Gong Your Prospects

The Electric Pulp blog did a hilarious post called 12 Inquiries that got the gong, named after the tv show The Gong Show

Some of the humor may be limited to those familiar with web design, here’s a few good ones.

4. I’d like to launch my site in 3 weeks and have a design/development budget of $600. Can you provide me with a .PSD mockup of your ideas to help me make my decision?


7. We manufacture approximately 85,000 industrial truck parts and need an ecommerce outlet available in four weeks. I need your help convincing the company to spend more than $1,000. How quickly can you come out?

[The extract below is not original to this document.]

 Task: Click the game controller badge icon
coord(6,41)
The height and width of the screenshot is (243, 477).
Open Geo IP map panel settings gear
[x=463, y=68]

8. … In lieu of payment, I could add you to my advertiser list once the site launches.


9. I’m starting my own development business and would like to learn more about how you price your projects. Can you tell me how you’d respond to the following RFP?

Humour aside, if you’ve recently started up a business, you will get some prospective clients you need to say no to because they’re not a good fit for you or have unrealistic expectations, or they’re going to be a more trouble than they’re worth.

Adults with ADHD are more likely than non ADDers to say yes to new opportunities, including business opportunities. This is because doing new things or adding on new clients can be stimulating and crank up the dopamine we’re so often short of. That and our tendency to be impulsive or entrepreneurial depending on the context. It often can be a major factor in our success (ADDers are often excellent enterpreneurs) or a major source of grief.

Sometimes you have to learn the hard way, that one way to create a more profitable and satisfying business is learning to say no to the wrong opportunities for you.

What business opportunities are you glad you said no to?

2 thoughts on “Gong Your Prospects”

  1. Pete,

    You’re right about learning to say “no”. Breaking up is hard to do, but it’s easier to do it before you start dating.

    Glad to hear our humor (mind if I spell it the crazy American way?) was appreciated.

  2. good analogy Michael, your humour was definitely appreciated and i think will serve you in a secondary way by helping you to indirectly to screen out those prospects who don’t have a sense of humour. They’d probably be no fun to work with anyways.